Drug Substance Modification
Approximately 70% of the NCE's fall under the BCS class II and are poorly water soluble.
Nano suspensions, particle engineering and composite particles: Nano suspensions have been used to develop fast dissolve dosage forms as well as to prepare particle engineered composite particles that can be compressed into conventional (bioavailability enhanced) tablets. The composite particles are prepared with the end in mind to increase bioavailability of poorly soluble drugs e.g. fenofibrate.
Nanocrystals
The drug delivery challenge for poorly water-soluble compounds can be addressed via multiple formulation approaches that have different underlying mechanisms of solubility modification. The most 'tried and tested' method is particle size reduction, often to the low micron-size range using the micronization process. This approach works on the basis that a reduction in particle size increases the surface area and in turn the dissolution rate of poorly soluble particles. Unfortunately, micronization can be insufficient for those compounds with extreme solubility limitations and so more powerful approaches are often required.
In recent years, particle size reduction approaches have advanced into the sub-micron particle size region, i.e. 1-1000 nanometer range. Opinions vary as to which size can correctly be called "nano", but in the context of oral delivery, we often describe oral nanoparticle delivery as follows:
"the application of advanced size reduction methods to achieve a physically stable and deliverable dispersion of particles in the sub-micron range."
The theory that size reduction increases surface area and dissolution still applies to the advanced size reduction methods, and entry into the sub-micron range produces huge increases in the surface area of drug. As a result, the dissolution rate pay-off can be very large. Added benefits of oral nanoparticle delivery for poorly water-soluble drugs can include elimination of a food-effect on bioavailability, and the drug substance remains in its original and most chemically-stable solid form.

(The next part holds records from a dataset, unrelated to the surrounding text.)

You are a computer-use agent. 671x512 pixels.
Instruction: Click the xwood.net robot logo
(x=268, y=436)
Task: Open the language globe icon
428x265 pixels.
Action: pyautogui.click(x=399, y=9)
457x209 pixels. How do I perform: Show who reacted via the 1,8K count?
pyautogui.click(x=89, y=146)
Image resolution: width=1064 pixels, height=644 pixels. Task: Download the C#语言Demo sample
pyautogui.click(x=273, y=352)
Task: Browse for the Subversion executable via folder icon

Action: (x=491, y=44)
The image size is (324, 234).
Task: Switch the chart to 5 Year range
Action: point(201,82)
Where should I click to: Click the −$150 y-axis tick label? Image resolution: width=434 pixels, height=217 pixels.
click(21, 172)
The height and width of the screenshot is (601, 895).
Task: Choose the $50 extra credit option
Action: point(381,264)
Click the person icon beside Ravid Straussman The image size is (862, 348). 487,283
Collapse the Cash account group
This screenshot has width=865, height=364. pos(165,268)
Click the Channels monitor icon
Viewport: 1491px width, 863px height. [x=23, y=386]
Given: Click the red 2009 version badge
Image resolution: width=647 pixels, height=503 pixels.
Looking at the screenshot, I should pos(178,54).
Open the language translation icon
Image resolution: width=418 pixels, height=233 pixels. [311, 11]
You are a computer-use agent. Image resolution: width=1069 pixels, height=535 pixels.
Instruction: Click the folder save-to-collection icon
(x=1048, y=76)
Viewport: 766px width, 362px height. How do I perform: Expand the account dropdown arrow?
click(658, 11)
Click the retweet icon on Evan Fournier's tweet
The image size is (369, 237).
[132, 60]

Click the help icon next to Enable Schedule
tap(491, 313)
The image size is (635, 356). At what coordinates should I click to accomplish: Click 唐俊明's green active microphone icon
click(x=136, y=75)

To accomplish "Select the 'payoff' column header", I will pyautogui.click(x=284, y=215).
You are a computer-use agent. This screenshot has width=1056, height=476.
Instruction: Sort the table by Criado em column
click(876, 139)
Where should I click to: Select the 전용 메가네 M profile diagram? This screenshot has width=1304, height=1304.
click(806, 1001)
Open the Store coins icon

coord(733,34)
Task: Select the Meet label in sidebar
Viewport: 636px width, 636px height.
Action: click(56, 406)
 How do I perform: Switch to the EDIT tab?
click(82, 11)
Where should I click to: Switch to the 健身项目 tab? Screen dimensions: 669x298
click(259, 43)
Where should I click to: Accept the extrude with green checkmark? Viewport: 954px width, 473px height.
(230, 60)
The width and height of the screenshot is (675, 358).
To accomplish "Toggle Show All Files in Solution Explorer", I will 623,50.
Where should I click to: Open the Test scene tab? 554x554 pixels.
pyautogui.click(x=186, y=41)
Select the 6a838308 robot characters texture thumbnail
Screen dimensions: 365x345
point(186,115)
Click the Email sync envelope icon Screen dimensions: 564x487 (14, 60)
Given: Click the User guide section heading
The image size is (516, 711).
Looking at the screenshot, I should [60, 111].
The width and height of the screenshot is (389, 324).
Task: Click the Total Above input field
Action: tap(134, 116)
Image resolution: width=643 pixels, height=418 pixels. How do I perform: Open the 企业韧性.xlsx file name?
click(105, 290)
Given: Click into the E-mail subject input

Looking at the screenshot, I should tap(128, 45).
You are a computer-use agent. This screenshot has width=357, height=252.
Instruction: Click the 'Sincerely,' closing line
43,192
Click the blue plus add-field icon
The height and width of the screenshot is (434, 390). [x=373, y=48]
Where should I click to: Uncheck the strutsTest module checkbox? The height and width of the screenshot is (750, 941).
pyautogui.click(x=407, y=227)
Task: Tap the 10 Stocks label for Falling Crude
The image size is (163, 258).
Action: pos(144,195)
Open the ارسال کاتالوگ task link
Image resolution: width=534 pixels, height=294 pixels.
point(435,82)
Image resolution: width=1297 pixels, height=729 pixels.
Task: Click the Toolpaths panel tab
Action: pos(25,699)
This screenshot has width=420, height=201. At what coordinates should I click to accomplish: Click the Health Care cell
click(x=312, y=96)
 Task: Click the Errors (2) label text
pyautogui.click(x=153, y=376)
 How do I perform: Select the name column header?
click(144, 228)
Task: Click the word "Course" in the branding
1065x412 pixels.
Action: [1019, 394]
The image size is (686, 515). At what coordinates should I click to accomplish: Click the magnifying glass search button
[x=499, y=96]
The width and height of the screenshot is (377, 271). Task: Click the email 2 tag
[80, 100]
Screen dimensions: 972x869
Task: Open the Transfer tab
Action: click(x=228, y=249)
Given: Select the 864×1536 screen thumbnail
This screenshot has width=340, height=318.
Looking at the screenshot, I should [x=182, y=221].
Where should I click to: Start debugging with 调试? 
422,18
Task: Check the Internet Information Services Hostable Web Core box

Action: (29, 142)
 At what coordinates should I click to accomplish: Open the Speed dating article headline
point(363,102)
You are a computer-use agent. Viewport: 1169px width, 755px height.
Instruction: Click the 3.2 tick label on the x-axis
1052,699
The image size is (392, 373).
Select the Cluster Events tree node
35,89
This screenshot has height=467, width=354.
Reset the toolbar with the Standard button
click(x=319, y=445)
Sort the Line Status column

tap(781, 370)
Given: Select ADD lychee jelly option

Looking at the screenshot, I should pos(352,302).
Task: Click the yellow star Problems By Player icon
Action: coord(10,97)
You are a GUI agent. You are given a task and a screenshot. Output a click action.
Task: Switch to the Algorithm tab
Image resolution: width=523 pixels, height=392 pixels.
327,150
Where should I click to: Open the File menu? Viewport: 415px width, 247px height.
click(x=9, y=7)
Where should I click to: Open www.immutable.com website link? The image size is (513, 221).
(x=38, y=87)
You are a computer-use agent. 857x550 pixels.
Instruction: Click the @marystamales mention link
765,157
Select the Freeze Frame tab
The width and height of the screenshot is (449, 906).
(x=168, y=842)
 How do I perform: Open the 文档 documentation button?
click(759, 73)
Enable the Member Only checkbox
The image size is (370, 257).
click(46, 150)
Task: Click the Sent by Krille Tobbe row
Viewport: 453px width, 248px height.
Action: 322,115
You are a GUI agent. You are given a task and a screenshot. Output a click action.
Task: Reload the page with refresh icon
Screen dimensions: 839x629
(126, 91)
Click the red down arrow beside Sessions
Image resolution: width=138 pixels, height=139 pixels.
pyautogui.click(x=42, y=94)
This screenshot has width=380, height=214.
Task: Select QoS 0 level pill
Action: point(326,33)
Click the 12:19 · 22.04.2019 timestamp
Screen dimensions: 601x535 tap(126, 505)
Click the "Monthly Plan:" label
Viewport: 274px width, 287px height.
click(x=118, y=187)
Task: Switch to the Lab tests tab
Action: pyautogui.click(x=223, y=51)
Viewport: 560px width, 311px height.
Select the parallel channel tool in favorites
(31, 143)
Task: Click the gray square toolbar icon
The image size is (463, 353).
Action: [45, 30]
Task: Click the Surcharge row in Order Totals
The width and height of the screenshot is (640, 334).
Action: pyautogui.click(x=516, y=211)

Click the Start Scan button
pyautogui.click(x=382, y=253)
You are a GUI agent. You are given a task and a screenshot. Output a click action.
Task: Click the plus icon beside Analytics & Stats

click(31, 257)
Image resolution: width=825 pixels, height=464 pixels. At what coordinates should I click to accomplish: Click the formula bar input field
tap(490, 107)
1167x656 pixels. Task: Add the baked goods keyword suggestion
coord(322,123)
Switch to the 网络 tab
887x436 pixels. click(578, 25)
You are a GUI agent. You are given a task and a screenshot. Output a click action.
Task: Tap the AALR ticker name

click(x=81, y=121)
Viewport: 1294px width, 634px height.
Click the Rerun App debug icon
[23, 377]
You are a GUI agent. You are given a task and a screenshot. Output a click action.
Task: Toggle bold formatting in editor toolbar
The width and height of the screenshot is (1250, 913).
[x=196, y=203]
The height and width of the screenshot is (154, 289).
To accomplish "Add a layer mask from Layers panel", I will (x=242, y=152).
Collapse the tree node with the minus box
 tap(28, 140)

Nanoparticles may be delivered orally as a liquid nanosuspension or as a solid dosage form. Stabilization of nanoparticles in the solid-state is typically achieved by spray drying or freeze-drying, with the technical requirement being a unit dose that can readily resuspend the nanoparticles to the starting particle size. The 'nano' category is the subject of extensive drug delivery research, and so we can expect further advances in how nanoparticles can be formed, stabilized and delivered in the near future.
Hot Melt Extrudates
Drugs intended for oral applications must dissolve to be absorbed through the gut in such a way so as to generate adequate drug levels at the pharmacologically active site. Poorly water-soluble drugs often require high doses in order to reach therapeutic plasma concentrations. Therefore, the improvement of drug solubility and thereby its oral bio-availability remains one of the most challenging aspects of drug development process especially for oral drug delivery systems.
The dissolution rate can be increased by increasing the surface area, e.g. via micronization, by decreasing the diffusional layer thickness through improving the wettability, e.g. via surfactants, and by altering the solubility of the drug.
Twin-screw melt-extrusion, with controlled pressure, heat and shear stress, is a powerful way for separating the molecules of the active ingredient from each other and distributing them in the matrix homogenously. Since the carrier used is usually amorphous, the active ingredient is incorporated either in a crystalline state or an amorphous state or it can be molecularly dissolved. The most reliable and stable system is achieved, when the drug is molecularly dissolved below the saturation solubility. The formulation then dissolves in gastric or intestinal fluids to form a supersaturated solution of the drug, thus enhancing dissolution and bioavailability.
Spray Dried Dispersion
Drugs that fall into the Class II category, according to the BCS nomenclature, are defined as having high permeability and inherently low solubility. This low solubility leads to poor bioavailability due to less drug being available for absorption. The formulation scientist has the ability to overcome poor bioavailability due to low solubility of the active ingredient by creating a spray dried solid dispersion.
Solid dispersions through the spray drying process are created by dissolving the active ingredient, a dispersant (generally a polymer), and any other desired excipients in an organic solvent. The solution is then sprayed (atomized) into a heated chamber where the organic solvent is evaporated off leaving an amorphous powder to be collected and further processed if desired. The higher energy state of the amorphous powder results in faster dissolution and higher solubility. The formulation scientist can alter several characteristics of the powder (e.g., density, particle size, and morphology) to achieve the desired dissolution profile by manipulating certain parameters such as solvent type, ingredient concentration, spray rate, and inlet/outlet temperature.
Spray dried dispersion is a fast, cost-effective, and scalable method of manufacturing amorphous particles to overcome low solubility issues associated with low bioavailability.